Micro.blog was the most attractive solution to me but after using it for a while I realized that, as a developer, I am not capable of leaving the building of my blog to somebody else. There were too many things I wanted to tweak/change, bugs I couldn’t live with etc.
So I ended up sticking with my Hugo solution.
Unfortunately there are many little annoyances when blogging with a static site generator, due to the fact that your posts are a bunch of Markdown files in a folder with a specific file name and some frontmatter boilerplate in them.
Creating a blog post was always tedious. Too many little fiddly things to do before you could just start to write.
In order to remedy this I created a blog-cli that just schaffolds new blog posts for me. It works fine but I really wanted an editor that can do that for me.
That’s why I built Grit. It’s a little Electron app that let’s you manage a folder full of Markdown posts and edit them as well.
It allows you to store the path to your Markdown files, filter through the files, create a new file, edit the file and publish via Git.
I used Preact and htm to write it because I was too lazy to set up a build step and I love writing code the browser can directly interpret.
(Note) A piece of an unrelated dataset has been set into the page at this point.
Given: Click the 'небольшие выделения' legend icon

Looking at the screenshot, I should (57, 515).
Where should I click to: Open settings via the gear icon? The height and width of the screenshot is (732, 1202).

For the file editing part in Grit I am using CodeMirror which is a hell of a product, wow.
If you use Hugo, Jekyll, Gatsby or whatever other static site generator to build your blog and are looking for a little convenience there, give it a spin! See the current feature list on GitHub.
It’s an alpha version so there be dragons. But I am planning a bunch of improvements like: drag and drop images, configurable frontmatter and some enhancements around file-creation.